Character Set Mapping in iLib

A library of i18n routines written in Javascript.

Character Set Mapping in iLib

Javascript runs with the base character set encoding “UTF-16”, an encoding of Unicode, which allows for a wide range of characters that encompass the vast majority of text written on the Internet today. For the most part, Javascript programs simply read and write UTF-16 text and everything is happy. However, there are occasions when you have to deal with legacy systems or data and you need to convert the text to/from Unicode in order to use those systems or files.

When Do You Need Character Set Mapping?

In some cases, especially when dealing with 3rd party web APIs or with content in files, text may be returned to a Javascript program in a different character set than UTF-16 and there is no other code that can convert the character set to UTF. In these cases, the text needs to be converted (mapped) to UTF-16 before it can be manipulated.

In other cases, web pages are written in the native character set, so characters must be converted to Unicode before they can be manipulated with Javascript.

Because some platforms and JS engines do not expose a way of doing character set mapping (charmapping), ILib now includes classes written in pure Javascript that allow you to do such conversions when you need it. Some of the charmapping data is huge, especially for East Asian character sets, so doing charmapping should be a special case in your program, but at least it is now possible if you need it.

See the section below on platform support for mapping to see if you need to use iLib’s support or not. You should prefer the platform’s support of charmapping rather than iLib’s, as the native implementations are probably a lot faster than this pure Javascript version.

Character Sets

First, a few definitions.

Charset. A “character set” is litterally a set of characters collected together to write text in a particular script. In software, each character in a character set is typically assign a particular unique number that represents that character in memory, on disk, and in fonts. This unique number is called a code point. Character sets are often abbreviated as “charsets” for convenience.

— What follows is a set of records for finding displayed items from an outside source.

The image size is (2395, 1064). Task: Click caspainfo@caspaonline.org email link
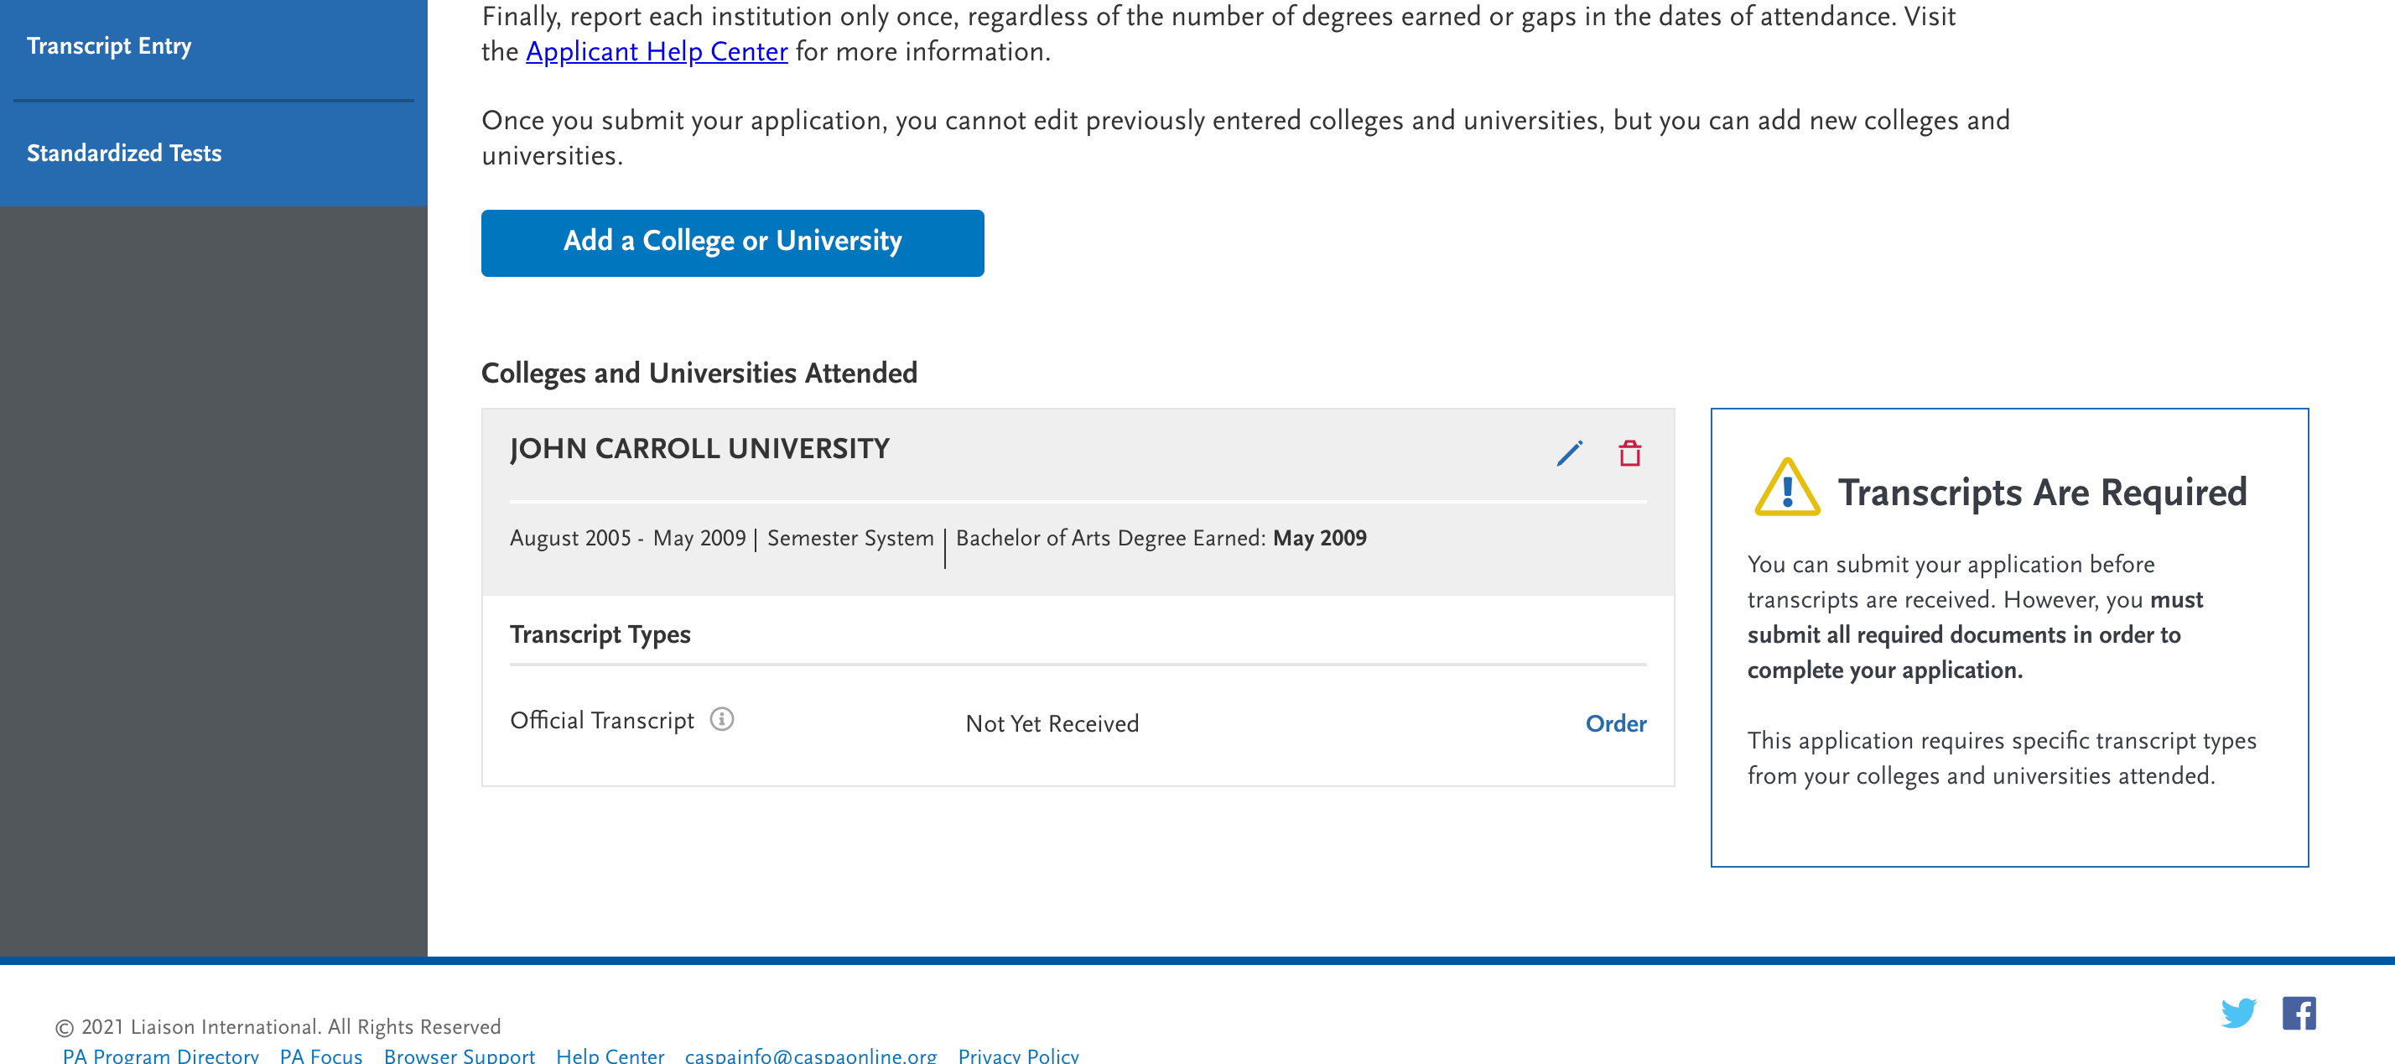(811, 1055)
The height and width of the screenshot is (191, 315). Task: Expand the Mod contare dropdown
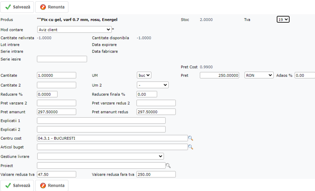click(x=74, y=30)
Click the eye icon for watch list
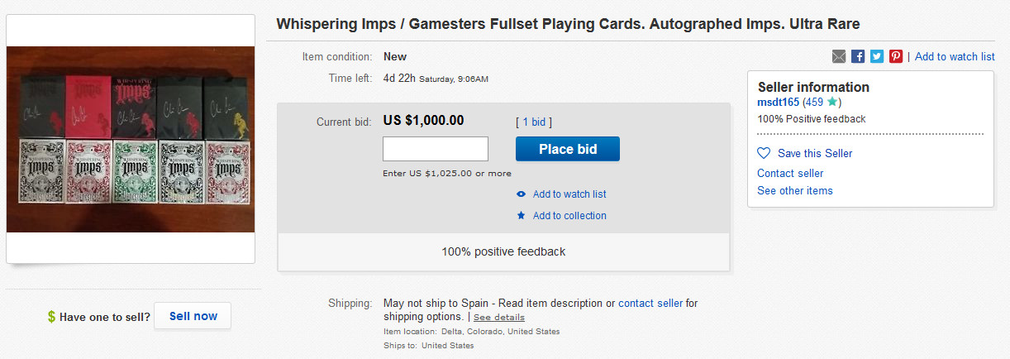 521,194
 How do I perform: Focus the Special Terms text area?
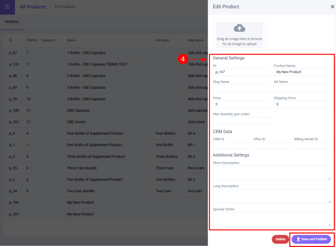272,219
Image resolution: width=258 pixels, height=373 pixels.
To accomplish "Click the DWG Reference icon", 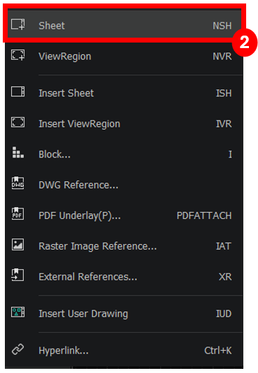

Encoding. A “character set encoding” or simply “an encoding” is a way of encoding those unique numbers in a well-known manner that can be interpretted easily by any program that knows that encoding. For example, the Latin letter “A” is given the unique code point “65” in Unicode. Code points in Unicode are often written in the form U+0041, with a “U” followed by a plus, followed by 4 hex digits. The “A” can be encoded on disk as UTF-16 (Unicode Transformation Format 16-bit) for example, which encodes every Unicode character as either 2 bytes, or a pair of two 2-byte characters. The letter “A” would be encoded as the two bytes 0x00 0x41. Now many software systems do not like null bytes in the middle of strings, so an alternate way of encoding Unicode called UTF-8 (Unicode Transformation Format 8-bit) was invented to get around that. The letter “A” would be encoded in UTF-8 as simply the single byte 0x41.

For many charsets where there are less than 256 characters in the set, every character in the set has a code point that is less than 256 and therefore can be encoded easily in a single byte. The encoding of the charset becomes trivial – each byte in the encoding is assigned the code point for that character. Such simple encodings often leads people to confuse character sets and encodings with each other and often the two are used interchangably in various texts. Please note that they are indeed different. The difference is subtle but important.

Charmap. A character set mapping (or “charmap” as it is often referred to colloquially) is a mapping between character set encodings, not character sets. When you map between encodings, you are mapping between the encoding of a particular character in a charset to the exact same character in a different encoding. For example, if you look at the encoding ISO-8859-1, which for many years was the standard default encoding for HTML, the encoding of the letter “A” is simply the single byte 0x41. This can be mapped to Unicode UTF-16 as two bytes 0x00 0x41 or in UTF-8 as 0x41 (ie. the same thing).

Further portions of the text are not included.